Background: SB 140 and Its Original Intent
We previously outlined SB 140 and the state’s mini-TCPA statute requirements here. The amendments were designed to modify the Texas Business & Commerce Code, primarily aiming to strengthen consumer protection against unwanted telemarketing via calls and text messages. The amendments extended certain “telephone solicitation” registration and disclosure requirements to text-message marketing practices. Many businesses interpreted that they needed to register as telephone solicitors under the amendment, even though their communications were opt-in only.
The Texas Settlement
The Ecommerce Marketers Alliance and other plaintiffs sued after the passage of SB 140 out of concern that the law’s expanded registration and reporting requirements would be applied to their consent-based text message marketing programs. These businesses reported that they only send marketing texts to consumers who have explicitly opted in, and they argued that extending Chapter 302’s telephone solicitor registration framework to such programs would amount to an unconstitutional restriction on their protected commercial speech.

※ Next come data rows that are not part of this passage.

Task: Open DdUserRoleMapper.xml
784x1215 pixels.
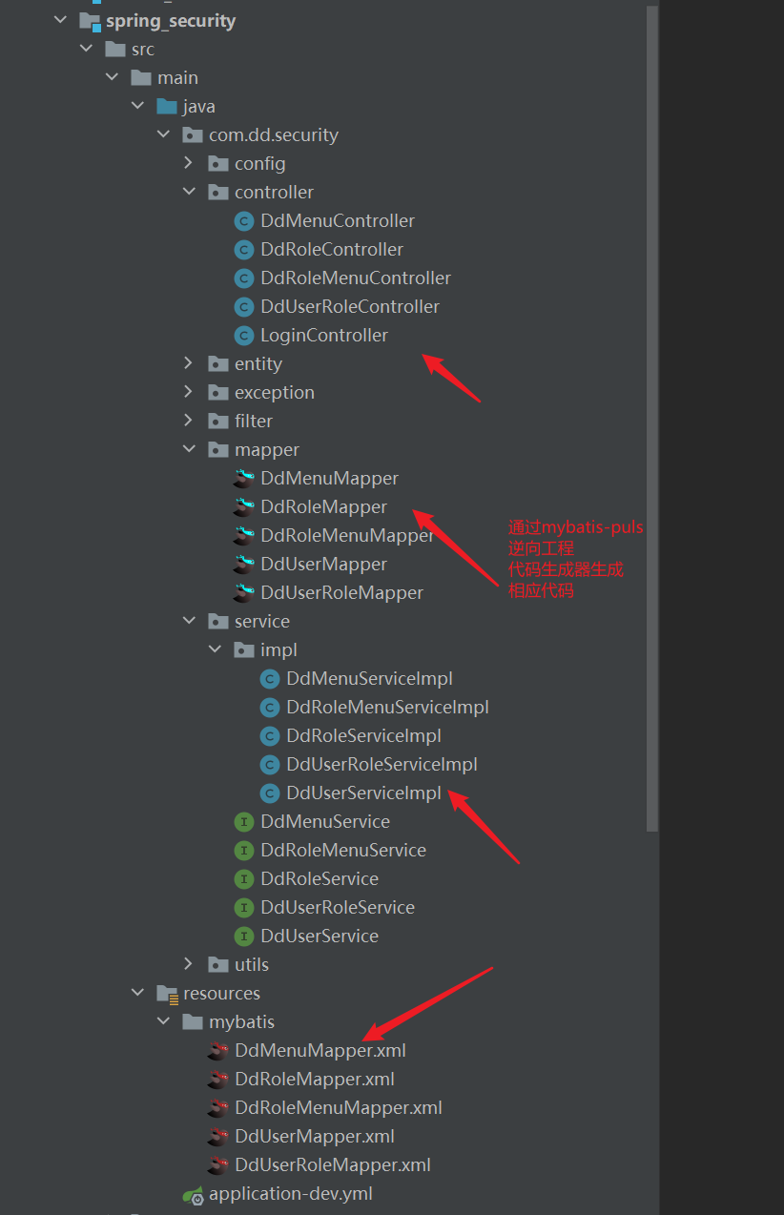Action: coord(331,1164)
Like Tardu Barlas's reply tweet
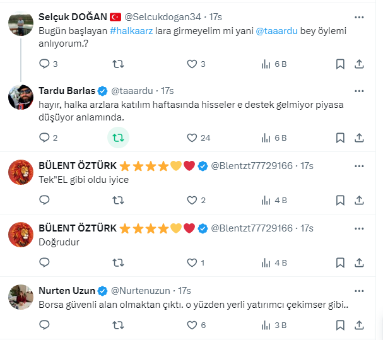 tap(192, 138)
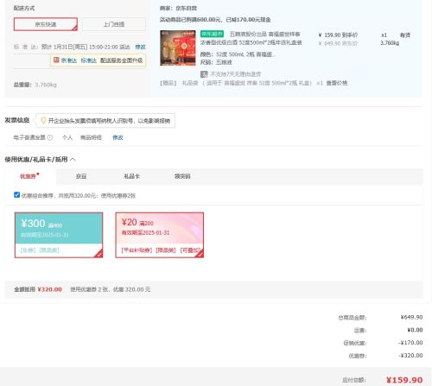
Task: Deselect the ¥300 teal coupon card
Action: pyautogui.click(x=59, y=235)
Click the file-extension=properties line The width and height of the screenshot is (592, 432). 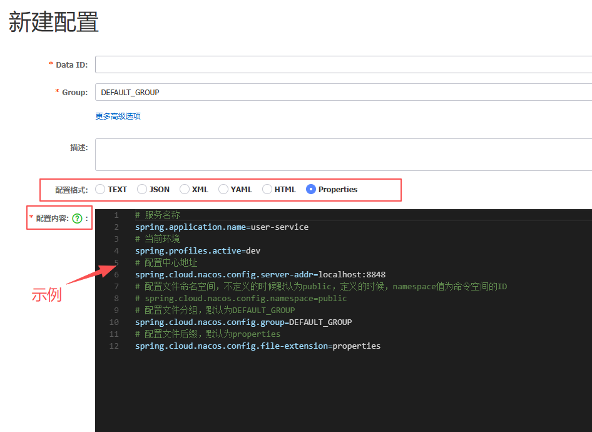pyautogui.click(x=257, y=346)
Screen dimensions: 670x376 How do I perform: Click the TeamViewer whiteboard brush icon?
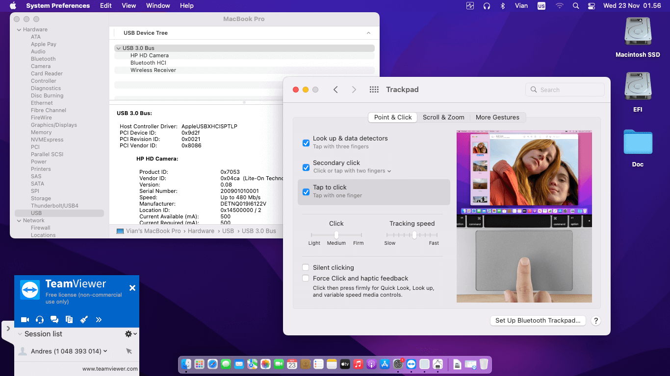84,320
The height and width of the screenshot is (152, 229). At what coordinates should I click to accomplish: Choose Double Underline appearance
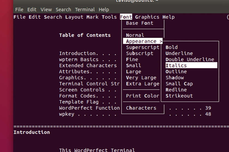coord(190,59)
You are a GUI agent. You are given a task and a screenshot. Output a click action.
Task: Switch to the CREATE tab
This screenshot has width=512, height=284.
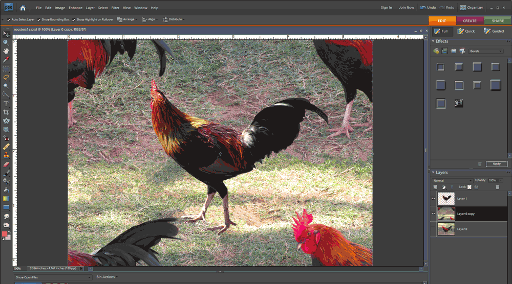[470, 21]
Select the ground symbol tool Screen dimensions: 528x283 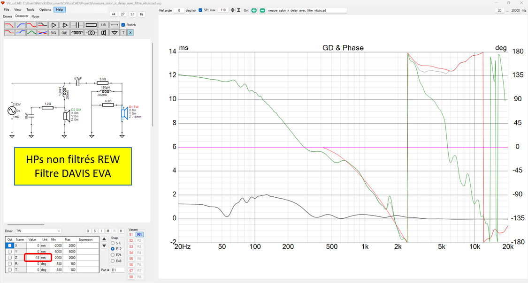[x=114, y=33]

In a joint motion for dismissal, the Texas Attorney General clarified that SB 140 does not extend Chapter 302’s registration requirements to businesses operating consent-based marketing programs. This reading explicitly exempts consent-based text marketers from having to register or comply with the heightened disclosure rules.
The Texas Attorney General has agreed to provide a formal letter opinion regarding this matter, and the Secretary of State has committed to revising its online guidance accordingly. While the Attorney General’s formal opinion is still pending, the Secretary of State’s website now specifies that “any business that sends text messages with prior consent of the consumer is not required to complete the Telephone Solicitation Registration Statement under Business and Commerce Code Chapter 302.” Additionally, the Secretary notes that businesses which have previously submitted a Registration Statement may withdraw their application if it has not yet been processed.

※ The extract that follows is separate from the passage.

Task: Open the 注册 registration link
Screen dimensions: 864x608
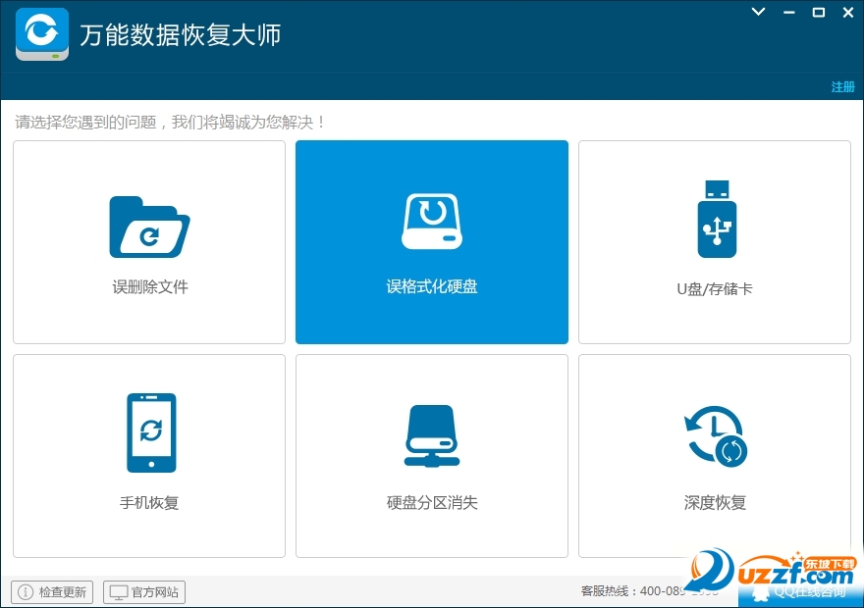Action: point(842,87)
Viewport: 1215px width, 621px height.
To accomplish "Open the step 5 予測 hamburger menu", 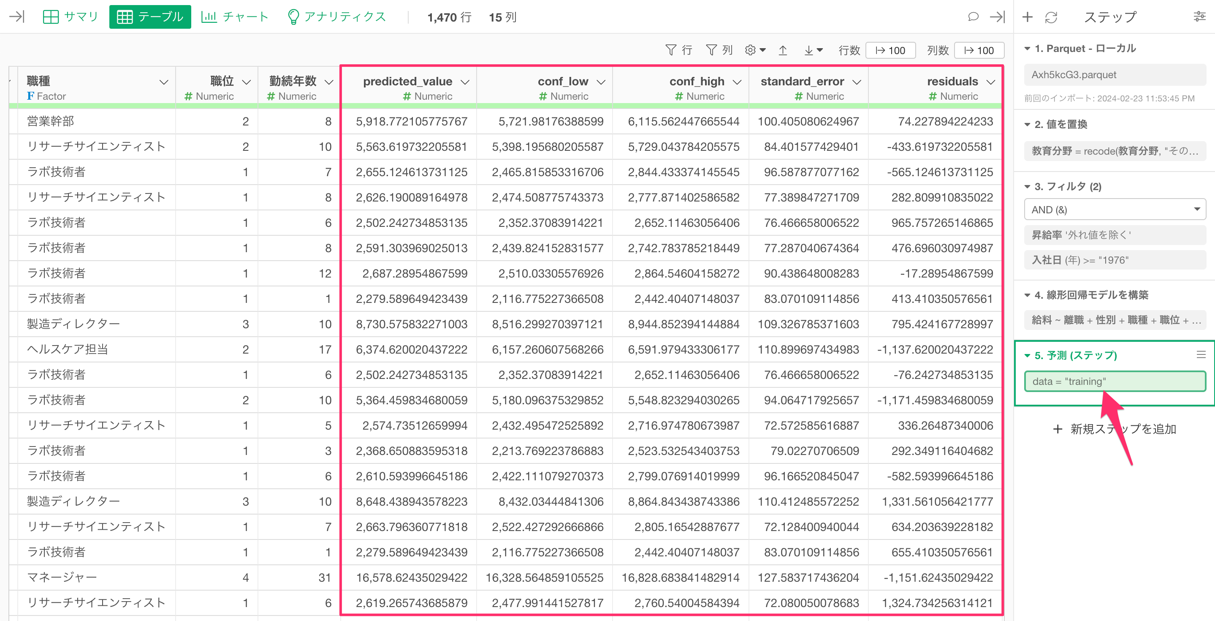I will 1201,355.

Impact on Consent-Based Marketing in Texas
The immediate effect of the Texas settlement is that businesses are not required to register as telephone solicitors, and they are not required to adapt their communication strategies to avoid potential penalties under SB 140. The state’s position in the settlement provides regulatory certainty for businesses operating with such consent-based marketing programs.
For consent-based businesses who submitted a registration statement but did not receive a response from the state, it would be prudent to withdraw the application in light of the guidance.
What’s Next
The settlement means that Texas regulators are not currently enforcing the registration requirements against businesses operating consent-based texting campaigns. Overall, the regulatory risk for businesses operating under such models is much lower as a result.
However, courts are not bound to follow this settlement or the upcoming Attorney General guidance. Furthermore, plaintiffs might still claim that the amendments require registration for consent-based text messaging, and they may try to enforce this by using the mini-TCPA’s private right of action. Additionally, there is still an ongoing risk of private lawsuits under other sections of the mini-TCPA, such as those involving do-not-call lists, caller ID, or autodialer regulations — none of which are covered by this settlement.
Most importantly, while the Texas settlement provides a carve-out for consent-based texting, businesses must remember that their reliance on this exemption hinges on ongoing, documented consumer consent. Therefore, it is essential to maintain records of customer opt-ins, track consent status, and provide easy mechanisms for users to revoke consent at any time. The Texas settlement on SB 140 is a welcome development for consent-based marketers, clarifying that opt-in messaging the state’s favored approach. Businesses should remain vigilant and adapt to future changes in this space while always continuing robust recordkeeping and compliance on consumer consent.